In 2000, Harvard submitted the sole bid to the Massachusetts Turnpike Authority to claim 48-acres of dormant land in Allston. After securing the large tract of land for the lofty sum of $151,751,636, Harvard officially owned more property in Allston than it did in Cambridge.
Twenty-one years later, Harvard envisions big plans for its Allston property, including an Enterprise Research Campus, the Allston Multimodal Project, and a new stop on the Framingham/Worcester commuter rail line. Here is a brief synopsis of steps the University and the developers had to take to get these projects approved with the city of Boston.
Harvard undergoes two different planning processes for new developments on University-owned land: the institution master plan and the permitting process.
The institution master plan is specifically designed for developments that would serve the University’s “academic or athletic or support facilities,” according to Gerald Autler, a senior project manager at the Boston Planning and Development Agency.
There is a separate “permitting process” for projects like the ERC, in which Harvard has hired external firm Tishman Speyer, to develop University-owned land into “commercial, residential, and other non-institutional” space. In the case of the ERC project, Tishman Speyer received approval from the BPDA to develop lab and office space, residential areas, and a hotel and conference center.
Governing both these processes is Article 80 of the Boston Zoning Code, which outlines “procedures for small projects and large projects and how they need to be reviewed,” per Autler.
Though the review process for smaller developments is “straightforward,” larger institutional projects or projects with external developers begin “long before” any official construction plans are filed, he added.
Nupoor Monani, a senior institutional planner at the BPDA, said the ERC process, for instance, began with the University filing documents in 2018 to establish a planned development area.
“That [PDA filing] describes, very broadly, the contours of the development — how big is it, how many square feet, what uses will it have, and what benefits will it provide to the community,” Monani said.
Prior to the 2018 filing, committees at Harvard mulled a possible “enterprise research zone.” Alex Krieger, professor at the Harvard Graduate School of Design and former co-chair of the Allston Work Team, said in an interview that Harvard's idea for the ERC came about when the University realized it had acquired more land than was needed for academic purposes.

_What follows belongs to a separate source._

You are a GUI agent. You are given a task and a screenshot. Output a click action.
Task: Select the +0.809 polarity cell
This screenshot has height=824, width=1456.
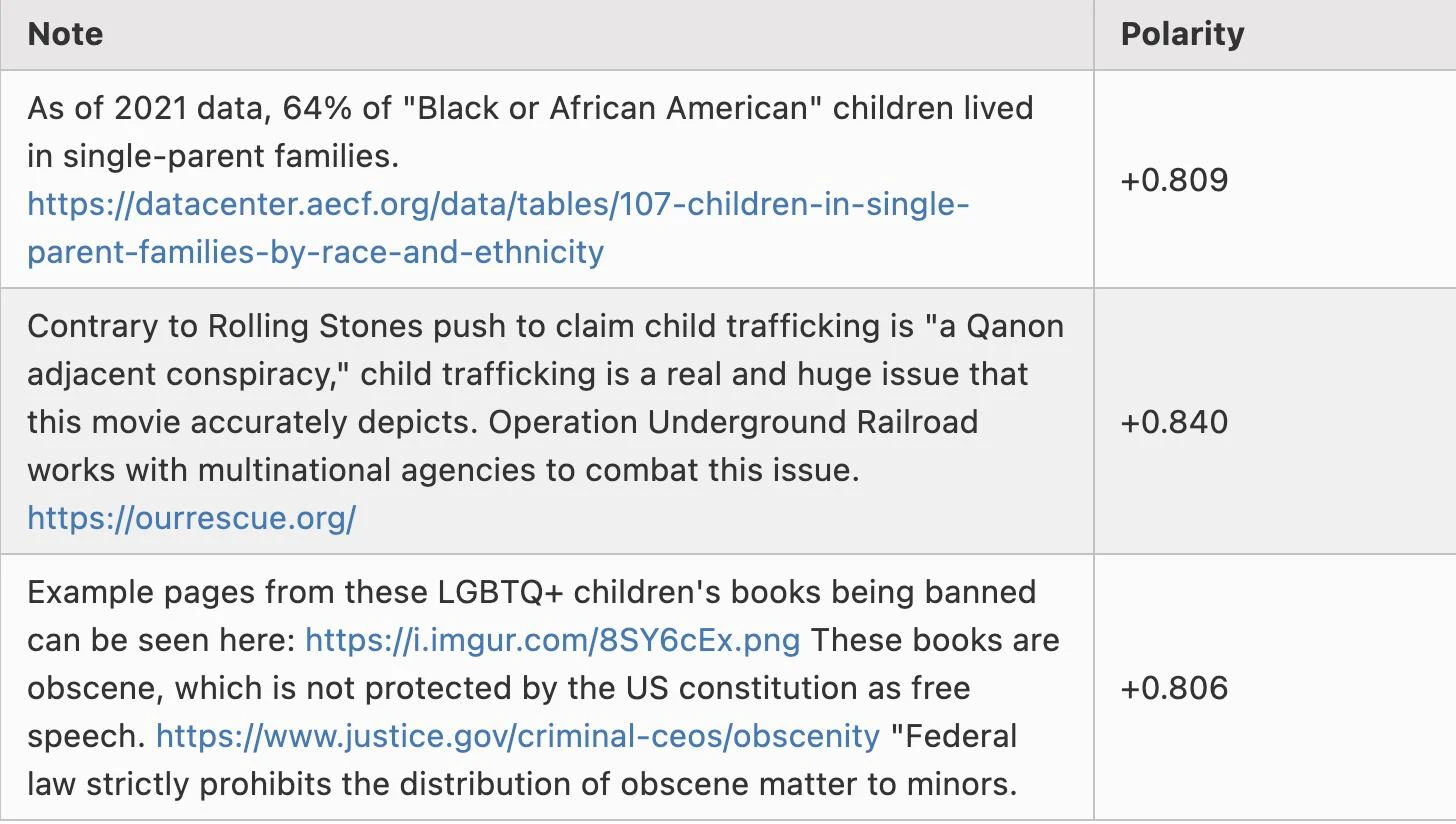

“Harvard had acquired much more land than they would ever need for their academic purposes, for university purposes,” Krieger said. “And, therefore, there’s an opportunity to delegate to sort of a plan for some of that space to become partners with industry and so forth.”
Once a project is proposed, the BPDA’s role is to facilitate planning and conduct “development review,” per Monani.
In its planning capacity, the BPDA takes on the traditional role of an urban planner to consider how the city is changing project-by-project and to define parameters for new developments through zoning codes and other guidelines, according to Monani.
Monani added that, acting as a development reviewer, the BPDA ensures a developer goes through the review process and “seeks input from all different stakeholders.”
For a large project like the ERC, soliciting input from stakeholders comes after the developer files a letter of intent for their project and the BPDA forms an impact advisory group, per Autler.
Autler added that the resident-led Harvard-Allston Task Force takes on the role of the impact advisory group in Harvard developments.
Anthony P. D’Isidoro, president of the Allston Civic Association and member of the Harvard-Allston Task Force, said he believes the group has considerable sway over project plans.
“We have a much more integrated, complex community review process that could really make life difficult for Harvard, if we were ignored,” he said.
After extensive public input and review of planning documents, Monani said the project goes to the BPDA’s board of governors to seek approval.
The length of the board approval process is largely determined by the complexity of the proposed project. For Harvard’s Enterprise Research campus, the approval process spanned “two-and-a-half or three years,” per Monani.
Though the planning and review process does not end following approval, Monani added that it represents “another important milestone in the Article 80 review process.”
Once the project is approved by the Board, all the agreed-upon measures from the review process are consolidated into legal documents.
“The stage post-Board approval is really codifying those things and making sure that the language is right, and we’re sort of capturing the intent of the review process or the decisions made,” Monani said.